Casos de destaque no Supremo Tribunal Federal
A advogada Viviane Barci de Moraes, esposa do ministro do STF Alexandre de Moraes, atraiu a atenção na mídia após a divulgação de um contrato com o Banco Master. Sua atuação inclui a defesa de importantes instituições do setor privado de educação e saúde que têm processos em andamento na corte. Viviane representa, entre outros, a Hapvida, uma das principais operadoras de planos de saúde do Brasil, e o SEB, um conglomerado educacional que abrange escolas como Maple Bear, Pueri Domus e Concept, além da Universidade Unidombosco.
Dos 31 processos em que ela atua, a maioria foi protocolada após a posse de seu marido no STF, em março de 2017. Para ser mais preciso, 22 desses processos começaram a ser analisados na corte após essa data. Dentre os nove restantes, três são de quando Moraes atuava como advogado e os outros cinco datam do período em que ele foi ministro da Justiça no governo de Michel Temer.
Apesar de procurados, tanto o STF quanto o escritório Barci de Moraes não se pronunciaram sobre os casos em questão. É importante notar que Viviane é listada como advogada em todos os processos relacionados à sua firma, e não existem registros de casos assinados por outros advogados do escritório sem sua participação. Além disso, seus filhos também aparecem como sócios da firma, com envolvimento em algumas das ações.
Expansão profissional e sanções internacionais
Viviane Barci não se limita ao escritório Barci de Moraes, localizado em São Paulo. Em setembro de 2025, conforme reportado pelo jornal O Globo, ela fundou o Barci e Barci Sociedade de Advogados, registrado em Brasília. No mesmo dia, o governo dos EUA impôs sanções financeiras a ela e ao instituto Lex, pertencente à família, com base na Lei Magnitsky.
Embora a legislação não impeça legalmente familiares de juízes de atuarem em causas no STF, é consenso que um ministro não deve julgar processos que envolvam parentes. Aqueles que se consideram amigos ou inimigos de familiares de colegas magistrados também podem se declarar suspeitos para evitar conflitos de interesse.
Processos em análise e alegações de contratos contestados
Um dos casos em que Viviane representa o SEB no STF é uma reclamação trabalhista de um ex-diretor que trabalhou na empresa de 2018 a 2021, estipulando um valor total de R$ 591 mil. Viviane solicitou uma liminar para suspender o processo no Tribunal Superior do Trabalho (TST), o que foi aceito pelo ministro André Mendonça.

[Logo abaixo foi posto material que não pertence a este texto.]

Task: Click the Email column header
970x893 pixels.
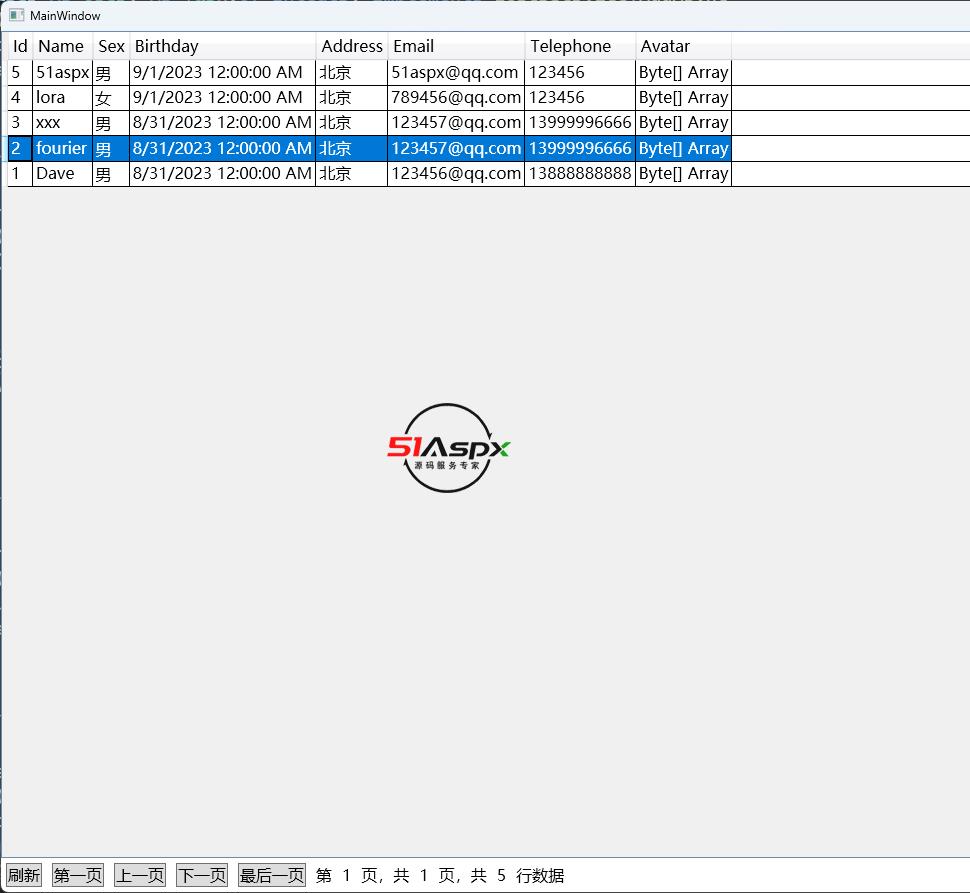Action: [455, 46]
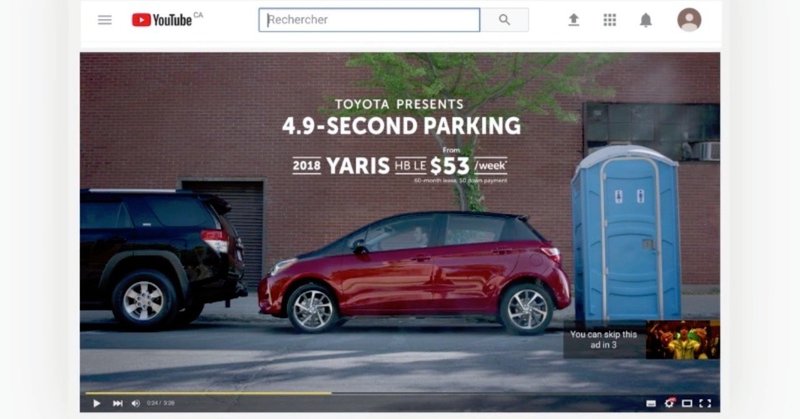The height and width of the screenshot is (419, 800).
Task: Open the YouTube apps grid
Action: point(610,20)
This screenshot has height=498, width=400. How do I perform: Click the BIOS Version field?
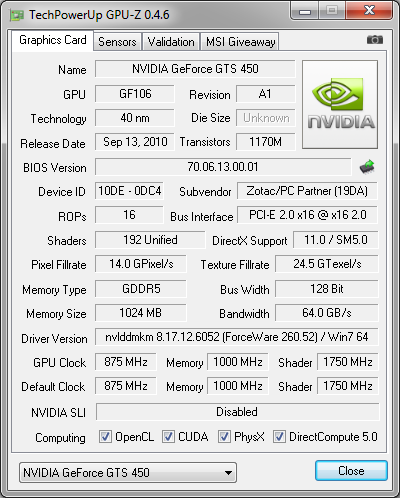[223, 167]
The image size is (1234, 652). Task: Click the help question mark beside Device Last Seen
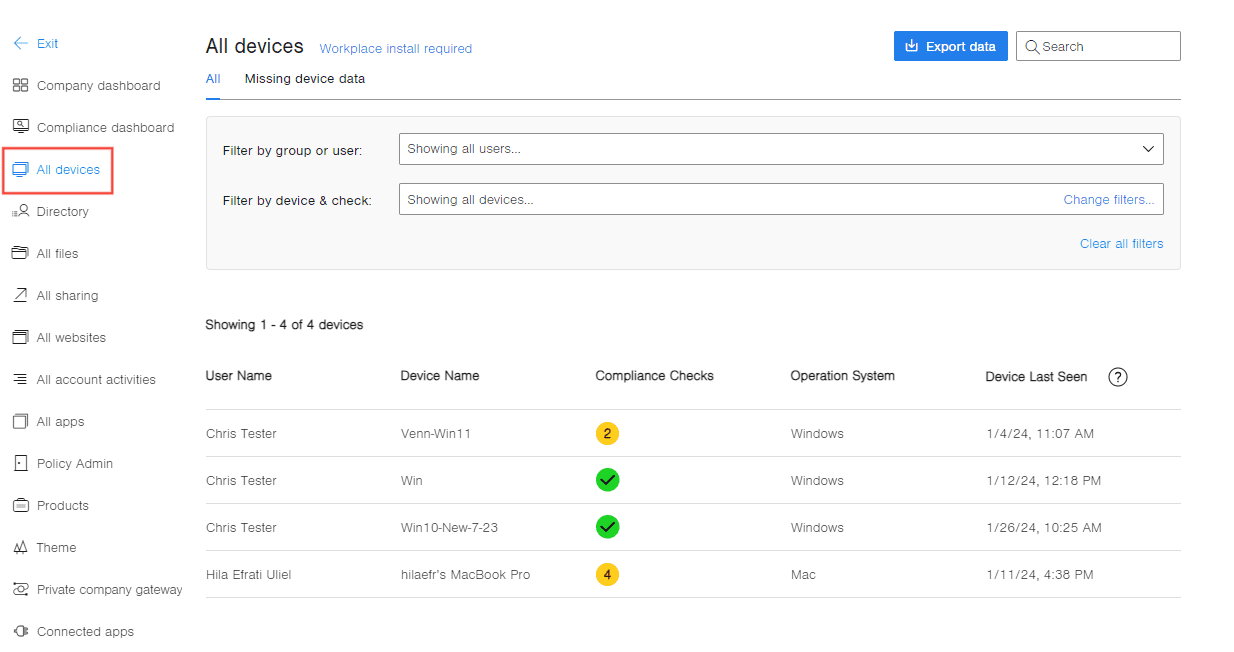pos(1118,377)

Além disso, a advogada atua também em favor de Chaim Zaher, proprietário da Hapvida, em processos que tramitam em outros tribunais. A ação envolvendo a Hapvida no STF diz respeito a um contrato rompido com a Secretaria de Educação e Desporto do estado do Amazonas, que se baseou na alegação de que a operadora não estava oferecendo o serviço em várias regiões. Neste caso, a empresa pleiteava o pagamento de R$ 22 milhões e conseguiu uma liminar favorável no Superior Tribunal de Justiça (STJ), que acabou sendo discutida no STF após um pedido da Procuradoria do Amazonas. O ex-ministro Luís Roberto Barroso suspendeu a liminar, determinando a interrupção do pagamento à Hapvida, contrariando os pedidos de Viviane. O mérito da questão não foi julgado pelo STF, uma vez que a ação perdeu o objeto devido a uma decisão em outra instância.
Até o momento, tanto a Hapvida quanto o SEB não se manifestaram sobre as solicitações feitas pela reportagem.

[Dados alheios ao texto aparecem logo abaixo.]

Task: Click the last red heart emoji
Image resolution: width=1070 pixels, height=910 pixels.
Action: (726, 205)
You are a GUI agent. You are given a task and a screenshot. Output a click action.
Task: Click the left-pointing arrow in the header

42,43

Envolvimento financeiro e contratos significativos
A notoriedade do escritório de Viviane aumentou após a publicação do jornal O Globo, que trouxe à tona que o Banco Master firmou um contrato de 36 meses com a firma, iniciando em 2024, com pagamentos mensais que totalizam R$ 3,6 milhões. Caso o contrato permaneça vigente até 2027, o escritório poderá arrecadar cerca de R$ 129 milhões, a menos que o Banco Central intervenha na instituição financeira. Vale ressaltar que os valores contratuais são considerados superiores aos padrões de mercado.
Se os pagamentos forem cumpridos até outubro de 2025, último mês antes da intervenção do Banco Central, o escritório de Viviane terá gerado uma receita de R$ 79 milhões. O contrato, que teria sido encontrado no celular de Daniel Vorcaro, proprietário do banco, preso em novembro, demonstrou que os pagamentos destinados à firma de advocacia eram prioridade e deveriam ser realizados incondicionalmente.